Letztendlich wird es immer wahrscheinlicher, dass meine Tochter weder ihre Großmutter noch ihren Großvater jemals kennen lernt. Und wieso? Grundlos. Die polnischen Gerichte nutzen die negativen Folgen ihrer eigenen Entscheidungen, um sie zu rechtfertigen, z. B. die Tatsache, dass meine Tochter kein Französisch spricht oder Frankreich nicht kennt. Natürlich spricht sie kein Französisch, natürlich kennt sie Frankreich nicht, weil das polnische Gericht es nie gewährt hat! Die Situation ist genau so absurd wie surreal!

Also nochmal Frau Gabriele Kucsko-Stadlmayer, wo steckt die Beachtung der Kinderrechte darin?
Wo liegt die Einhaltung der Sorgerechte jedes Elternteiles? 
Wo liegt die Einhaltung der Sorgerechte der Großeltern? 
Sie werden mir zustimmen, dass wenn man die von den Gerichten erarbeiteten Elemente zur Beurteilung derselben Gerichte heranzieht – so wie ich gerade beschrieben habe – dann hat es nicht mehr mit Rechtenansprüche für die Beteiligte zu tun. Sie wollen gewisse dubiösen Vorgehensweise innerhalt der Justiz anscheinend nicht sehen, oder erkennen. 

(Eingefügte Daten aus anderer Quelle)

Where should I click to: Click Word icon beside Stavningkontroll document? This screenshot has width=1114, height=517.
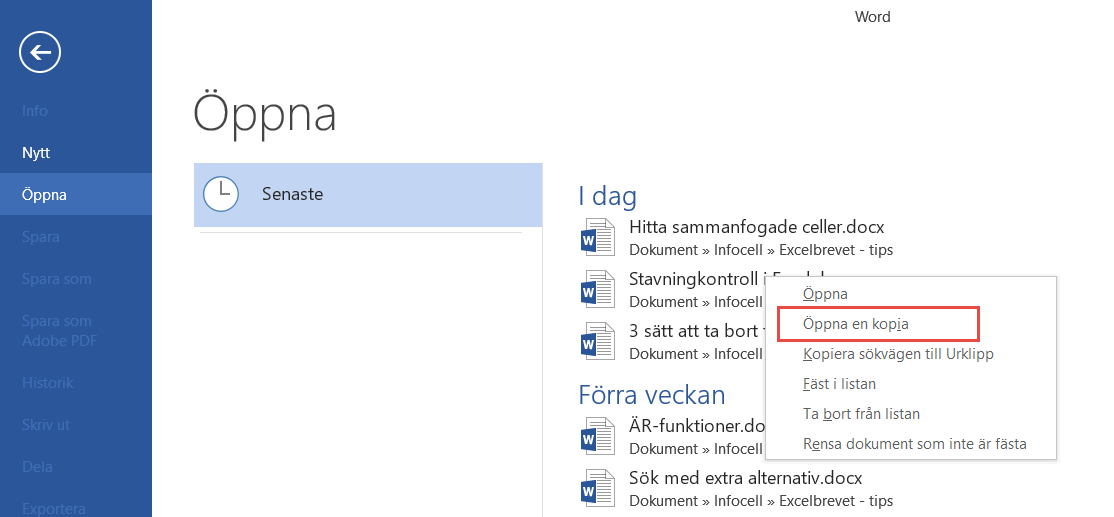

Frau Gabriele Kucsko-Stadlmayer, ich erwarte von der "Europäischen Gerichtshofs für Menschenrechte" einen nachvollziehbaren Antwort darauf, wie man als Mensch mit Ihrer Entscheidung zufriedengestellt werden kann, bzw mit der Idee, dass es normal sei, dass ein Kind nach der Trennung der Eltern kein Recht habe, auf Beziehungen zu beiden Familienseiten (in Zeit und Raum), dass es auf Ihr Herkunft verzichten solle, dass es kein Recht auf angemessene Unterstützung und Schutz im Grunde habe, wenn Ihre Grundrechte nicht respektiert werden.

Ihre Entscheidung bestätigt auch die Idee, dass es nach der Trennung der Eltern normal sei, wenn ein Elternteil und seine ganze Familie aus dem Leben des Kindes völlig ausgeschlossen werden, dass seine Rechte als Eltern ihm grundlos verweigern werden.  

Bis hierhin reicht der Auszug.